BMD is a crucial indicator in the assessment of future fracture risk, and FRAX scores are used for people with reduced bone mass. A study examining the fracture risk of patients with hypercortisolism and TBS involved 182 patients with Cushing’s syndrome and found that TBS was not associated with fractures, and the 24-hour urine cortisol level was a predictor of fracture. Similar results were obtained from the present study. Among patients with hypercortisolism, there was no statistically significant difference in TBS between the fracture group and the non-fracture group. Two European studies have shown that TBS is associated with vertebral fractures commonly found in PHPT[5, 6]. When compared with PHPT patients in the non-fracture group, there was no statistical difference in TBS in the fracture group of the present study, which conform with the results of Liu MH, et al.. Analysis of the fracture sites of the PHPT patients in this study showed that only 2 patients had vertebral fractures, and whether the prediction of fracture by TBS is related to the fracture site is still inconclusive. Therefore, it is unknown whether the different fracture sites will affect the results of the present analysis.
In order to explore the sensitivity of FRAX and TBS in predicting future fractures, the current analysis employed a ROC curve on the sensitivity of FRAX, TBS, and TBS adjusted FRAX for fracture prediction. Accordingly, it was found that the sensitivity of FRAX for predicting fracture risk in patients with PHPT and hypercortisolism in the next ten years is higher than that of TBS alone, and the sensitivity of TBS and FRAX combined prediction is not significantly different from FRAX alone. The result indicates that TBS is not as effective as FRAX in assessing fracture risk in patients with PHPT and hypercortisolism.
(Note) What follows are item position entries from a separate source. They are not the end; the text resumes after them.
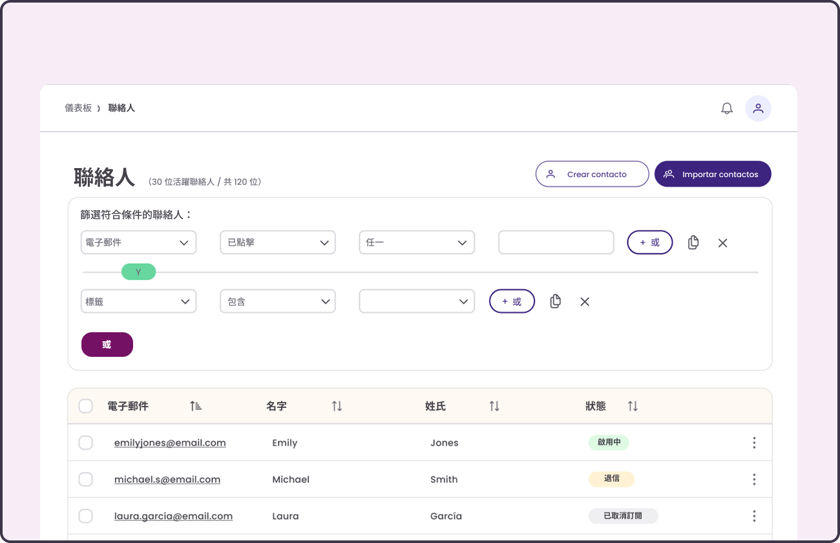This screenshot has width=840, height=543.
Task: Click the Importar contactos button
Action: click(713, 174)
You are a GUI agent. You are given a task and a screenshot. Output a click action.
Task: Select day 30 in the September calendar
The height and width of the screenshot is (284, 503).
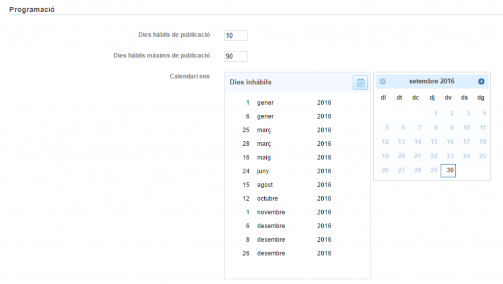448,170
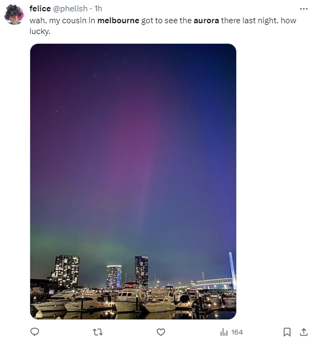Image resolution: width=316 pixels, height=341 pixels.
Task: Open felice's profile picture avatar
Action: [x=14, y=15]
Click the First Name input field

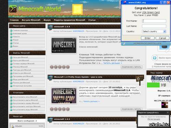154,21
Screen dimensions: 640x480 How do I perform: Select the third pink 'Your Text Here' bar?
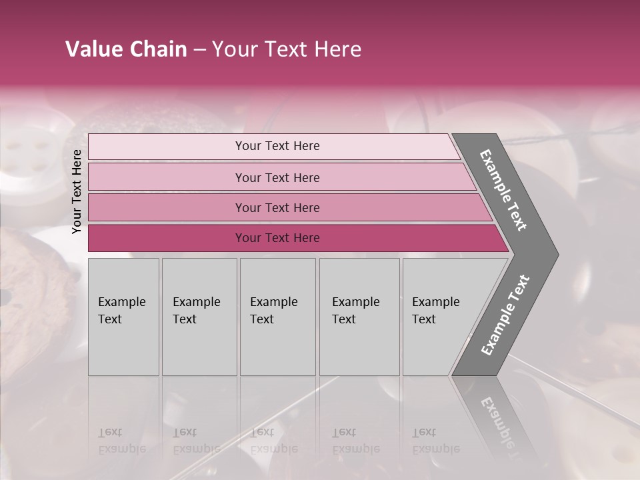277,207
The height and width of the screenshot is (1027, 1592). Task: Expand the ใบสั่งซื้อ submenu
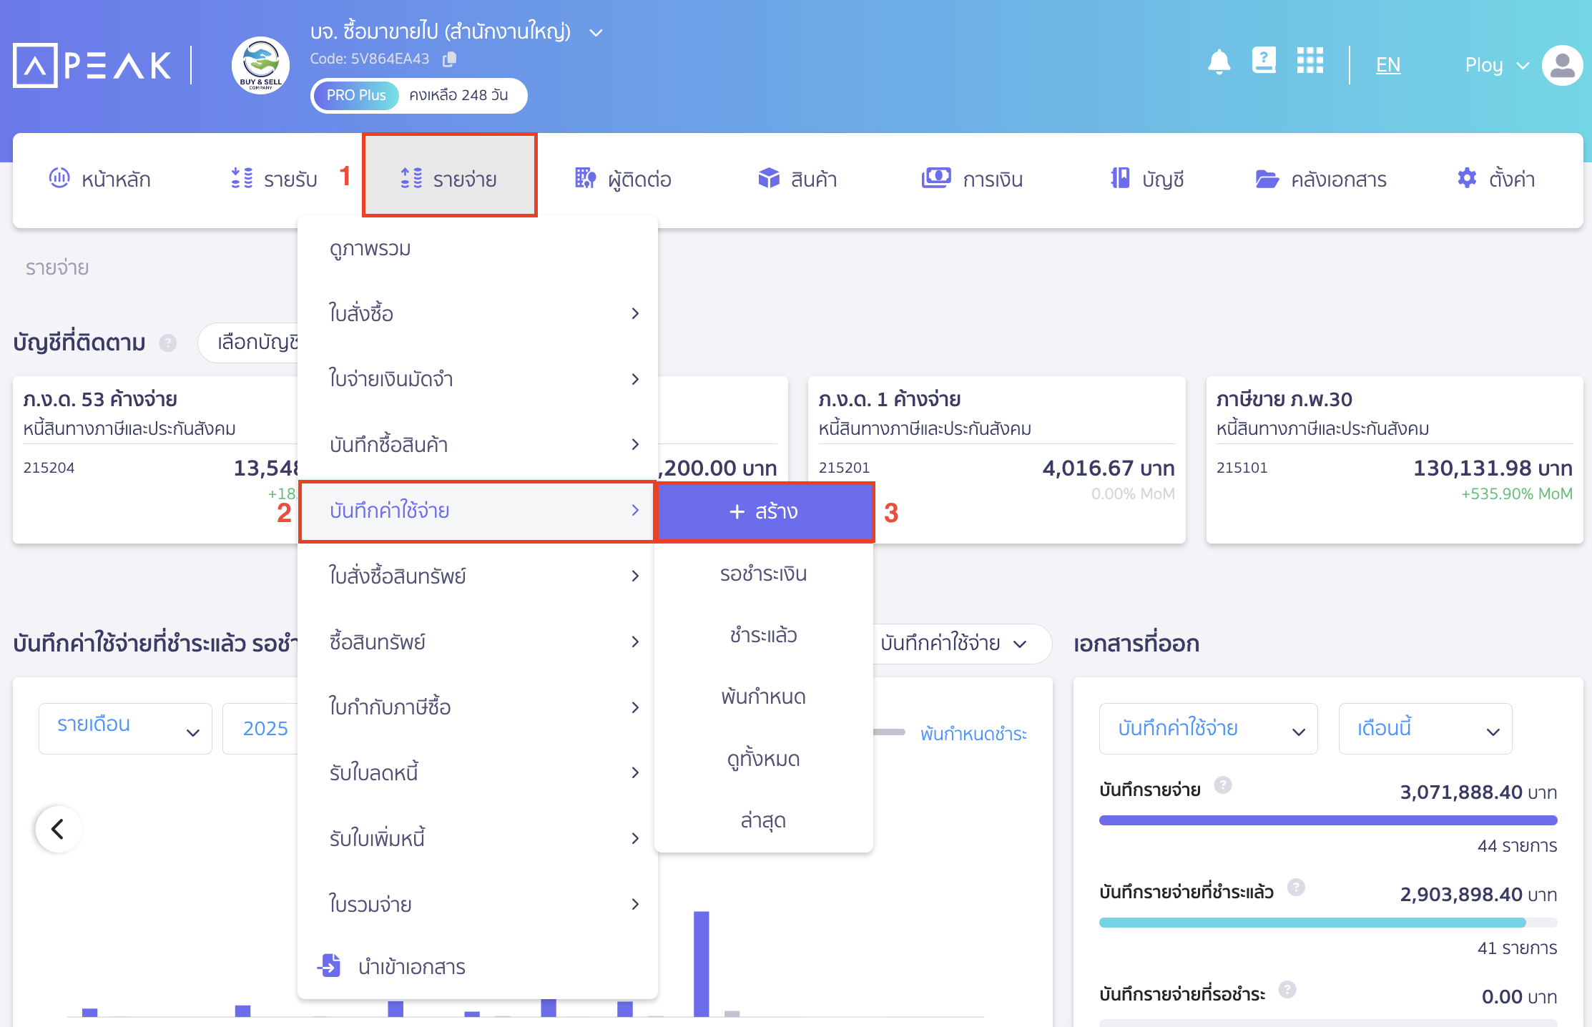(x=478, y=313)
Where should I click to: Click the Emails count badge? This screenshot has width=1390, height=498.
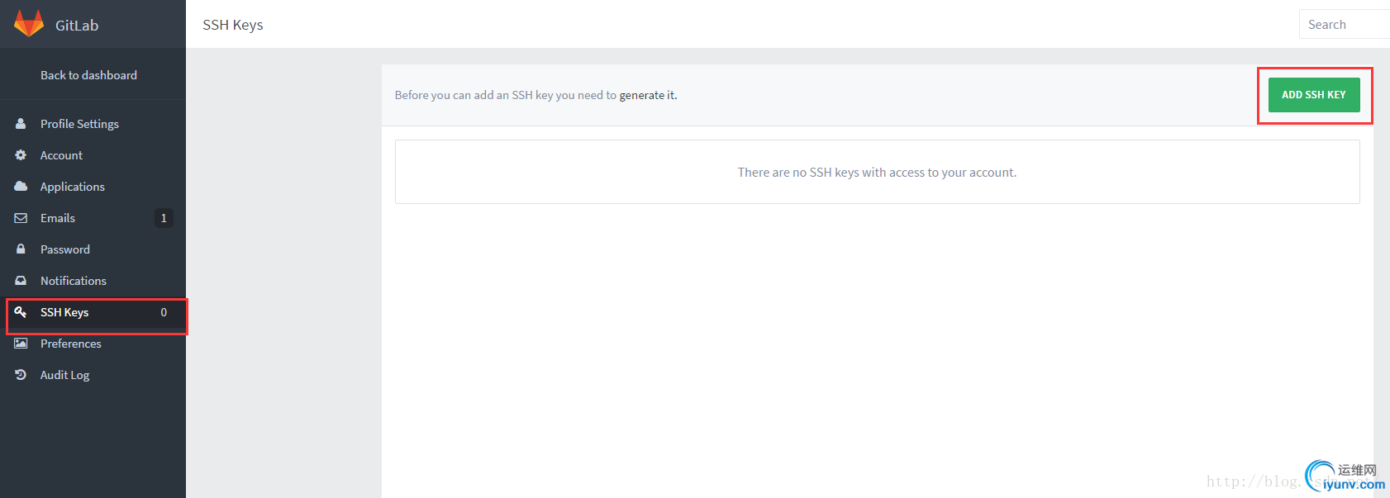164,218
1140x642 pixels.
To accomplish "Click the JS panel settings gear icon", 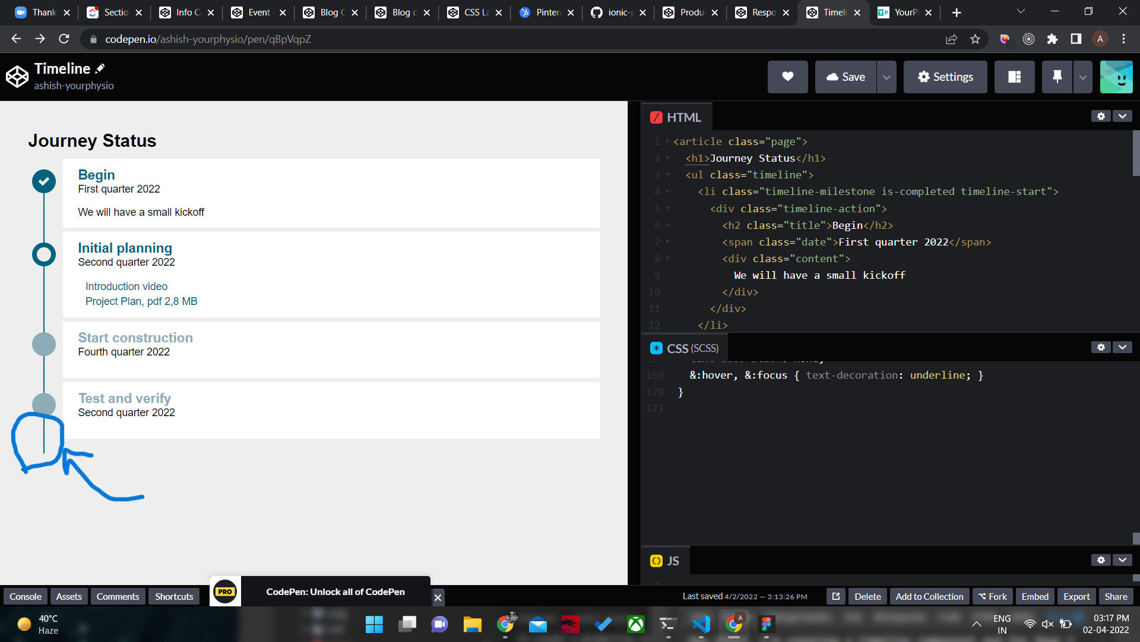I will pos(1101,560).
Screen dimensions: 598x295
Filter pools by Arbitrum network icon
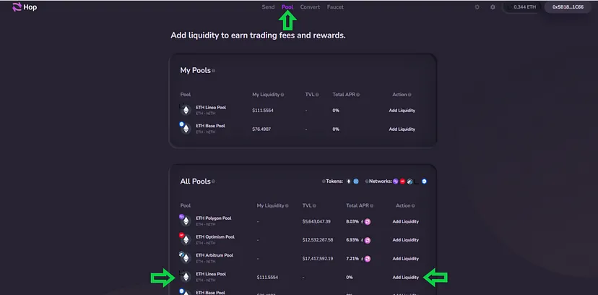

Several limitations of this study should be acknowledged. Firstly, the sample size is relatively small, which might restrict the wide applicability of the findings. It may require further validation in a larger cohort. Nevertheless, the fracture sites of fracture patients are not typical enough, and more prospective studies of patients with vertebral fractures are needed in the future.
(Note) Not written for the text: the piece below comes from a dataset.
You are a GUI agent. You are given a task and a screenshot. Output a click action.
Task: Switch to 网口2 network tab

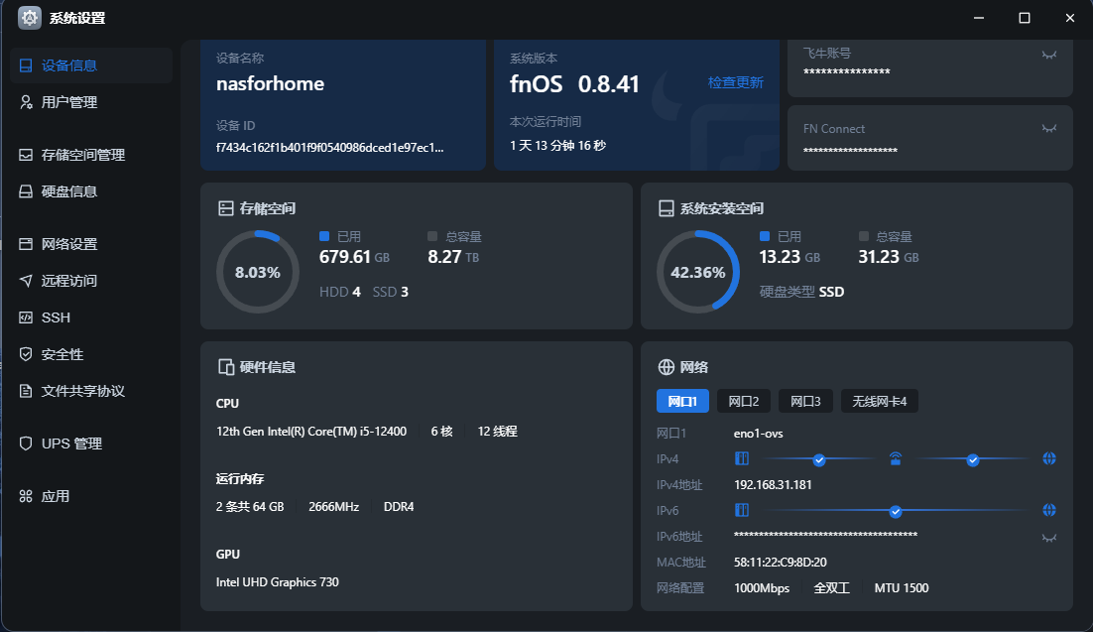743,402
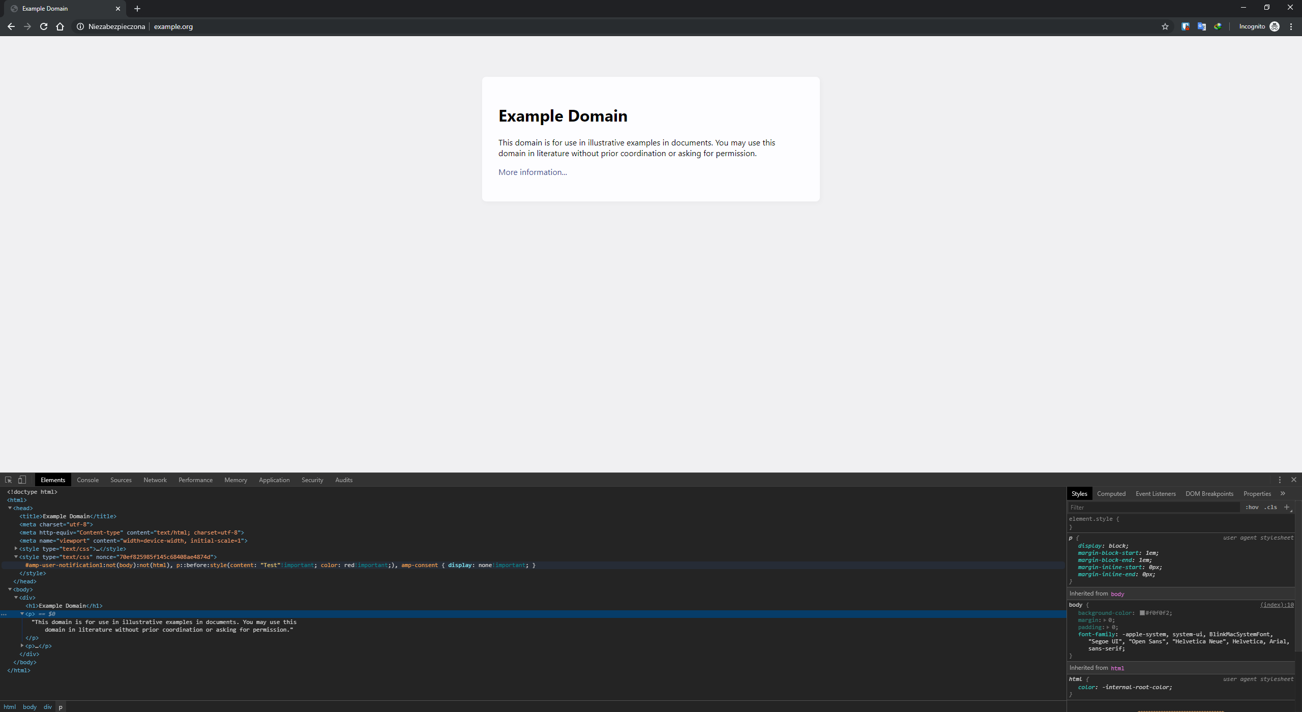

In summary, TBS and BMD have differences in evaluating bone quality. TBS appears to be associated with bone microarchitecture, and when combined with BMD, the combination increases the diagnostic accuracy of secondary osteoporosis, including primary hyperparathyroidism and hypercortisolism. Moreover, in patients with PHPT or hypercortisolism, FRAX is more sensitive to fracture prediction than TBS. Nevertheless, extensive longitudinal studies are required to recommend this tool in clinical practice guidelines for this population.